* What the task asks
From the data below, copy out every line in which the word "agent" occurs.

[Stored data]
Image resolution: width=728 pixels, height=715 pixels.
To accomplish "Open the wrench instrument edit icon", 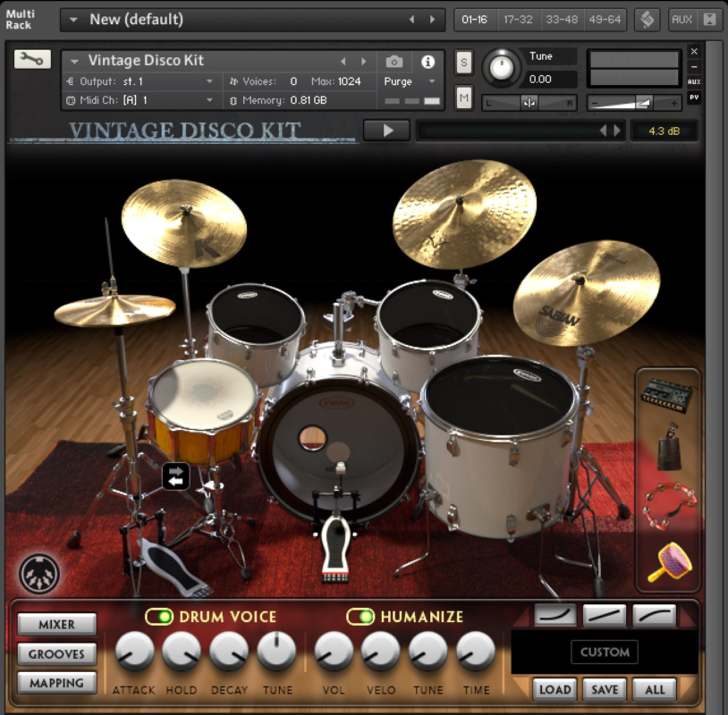I will point(32,59).
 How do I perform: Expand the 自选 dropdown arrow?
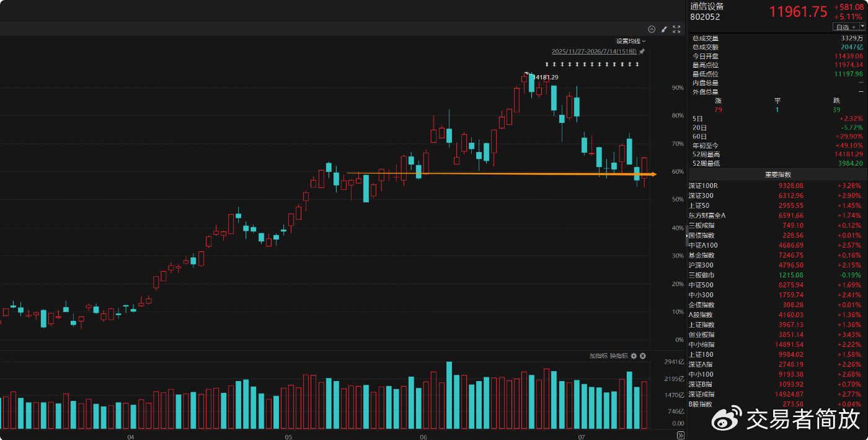[x=862, y=27]
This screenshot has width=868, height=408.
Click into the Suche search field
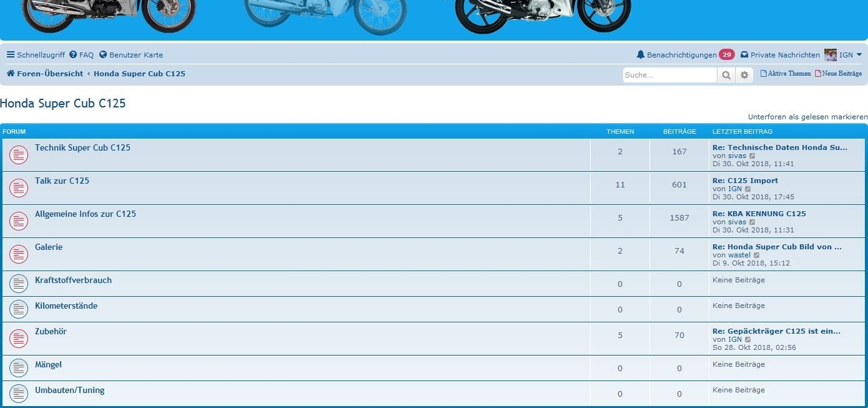(x=669, y=75)
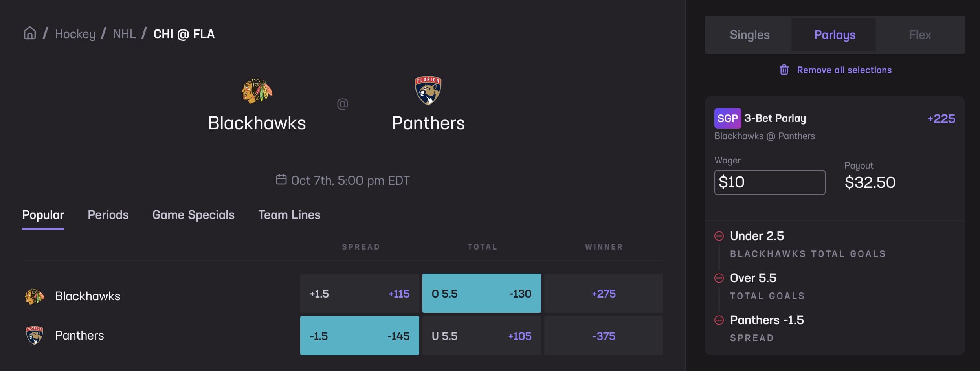Click the Panthers logo in the odds row
Screen dimensions: 980x371
click(x=35, y=335)
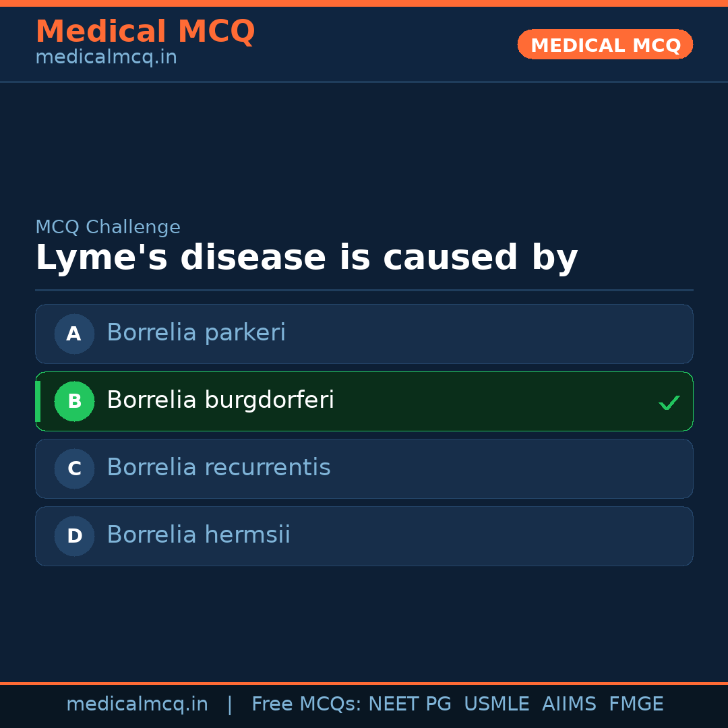Screen dimensions: 728x728
Task: Pick the "Borrelia recurrentis" answer text
Action: [x=218, y=468]
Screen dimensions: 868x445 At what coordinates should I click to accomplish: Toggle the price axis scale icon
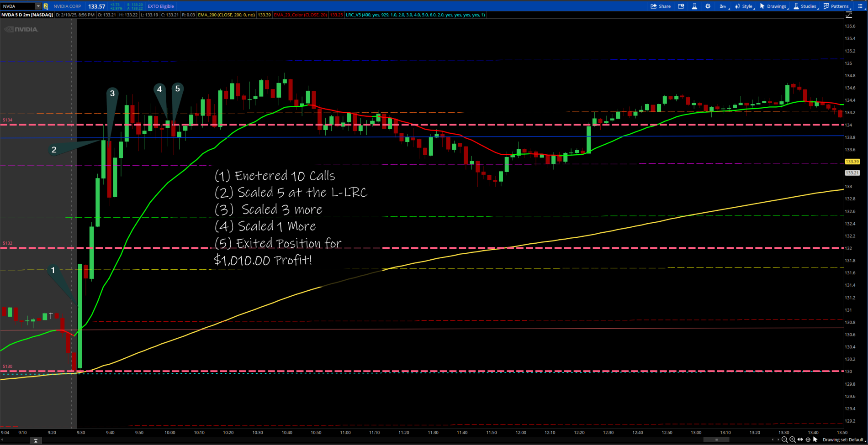tap(849, 15)
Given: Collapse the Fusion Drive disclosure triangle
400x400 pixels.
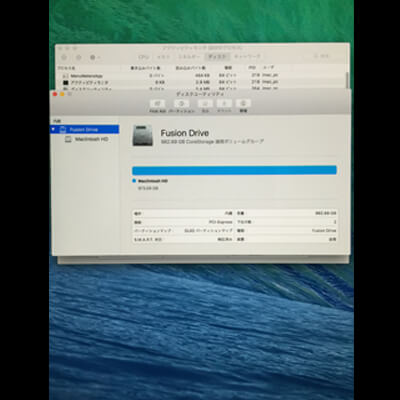Looking at the screenshot, I should 53,129.
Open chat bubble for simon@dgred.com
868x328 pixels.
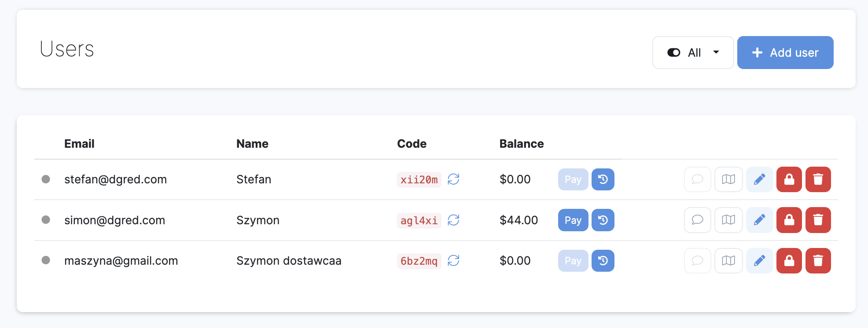(x=697, y=220)
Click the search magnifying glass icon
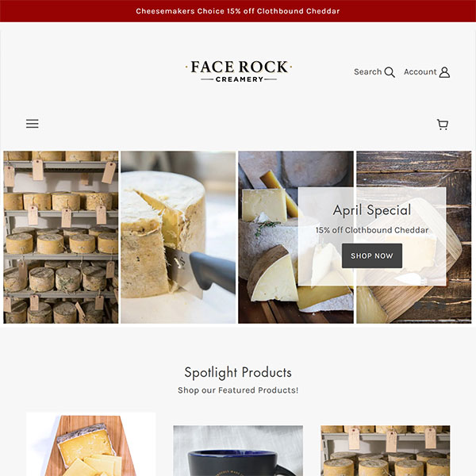The image size is (476, 476). tap(390, 72)
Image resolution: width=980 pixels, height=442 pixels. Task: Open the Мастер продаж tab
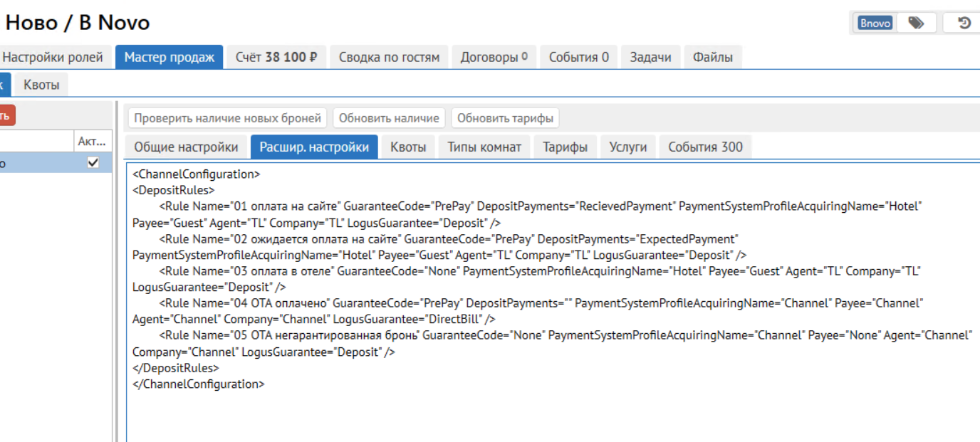(170, 57)
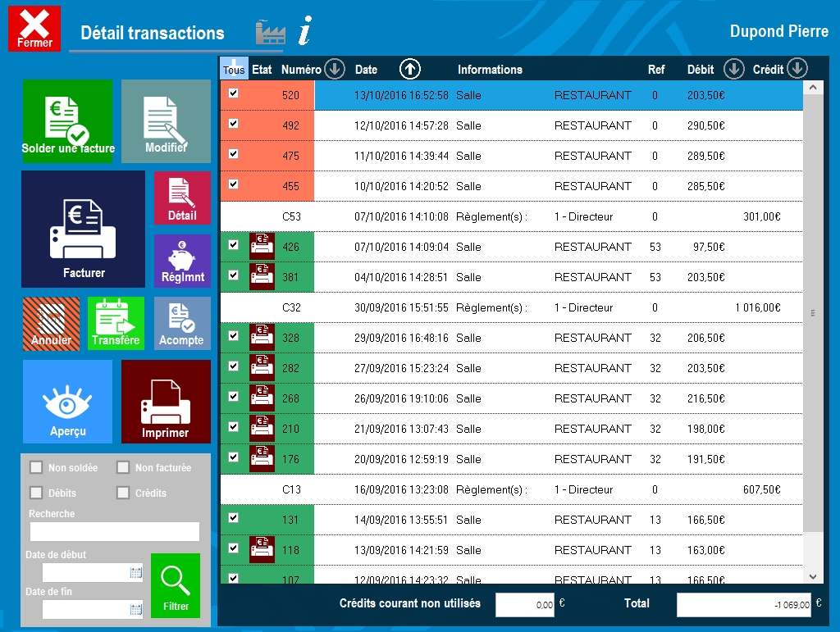Close the window with the Fermer button
840x632 pixels.
[34, 29]
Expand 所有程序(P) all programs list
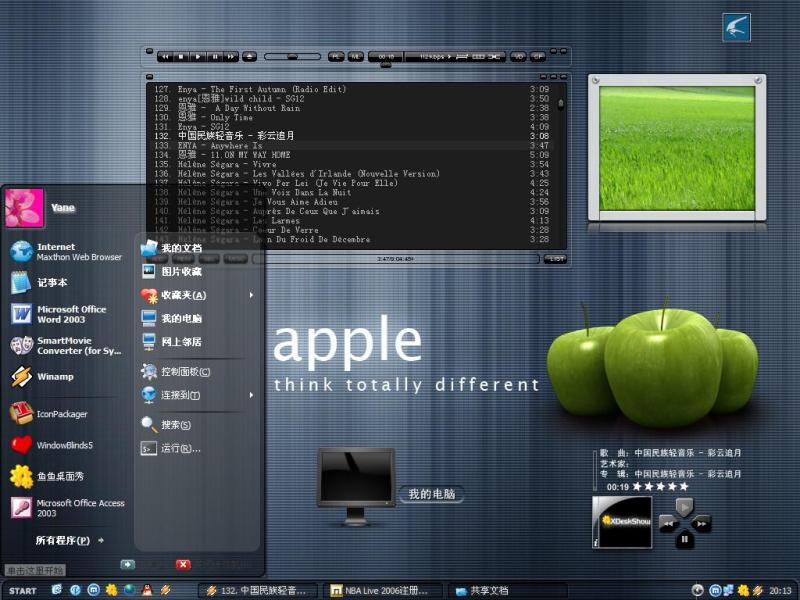800x600 pixels. click(69, 541)
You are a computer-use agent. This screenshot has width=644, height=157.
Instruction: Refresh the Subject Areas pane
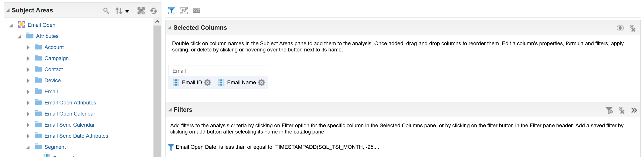click(154, 11)
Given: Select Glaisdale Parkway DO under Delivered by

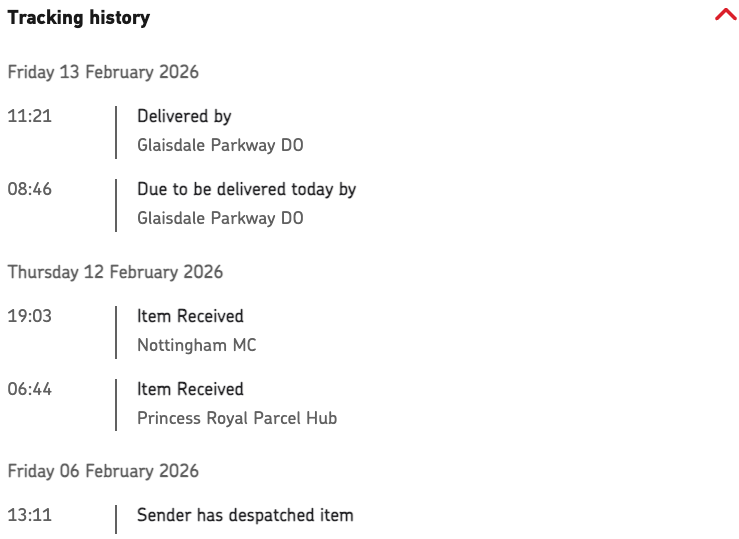Looking at the screenshot, I should [220, 145].
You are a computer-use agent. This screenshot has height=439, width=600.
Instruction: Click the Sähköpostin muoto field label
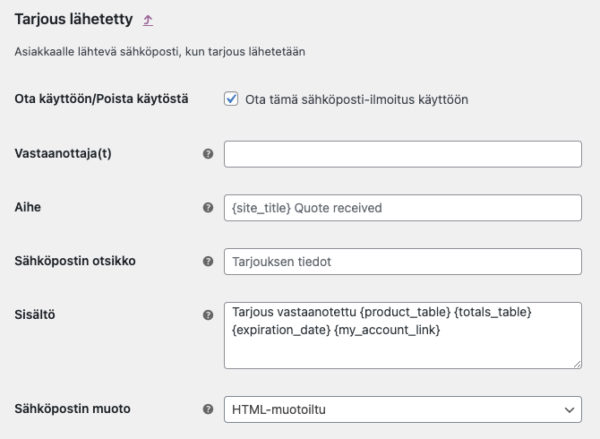tap(73, 409)
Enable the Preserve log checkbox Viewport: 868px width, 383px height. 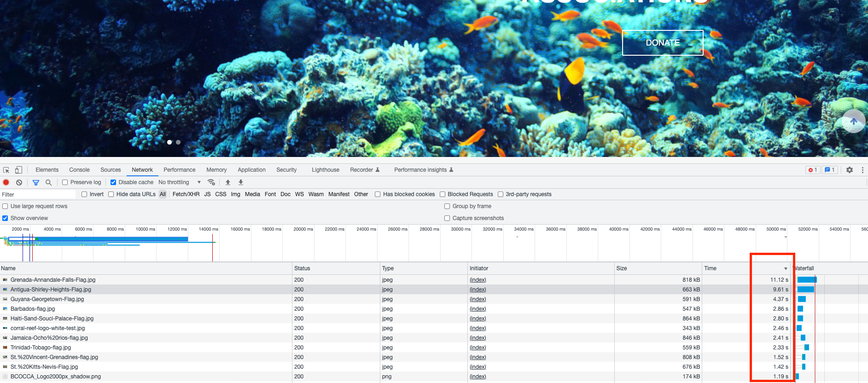(65, 182)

* Exercise result
You are a computer-use agent. This screenshot has width=644, height=157.
You are a computer-use agent. This screenshot has height=439, width=600.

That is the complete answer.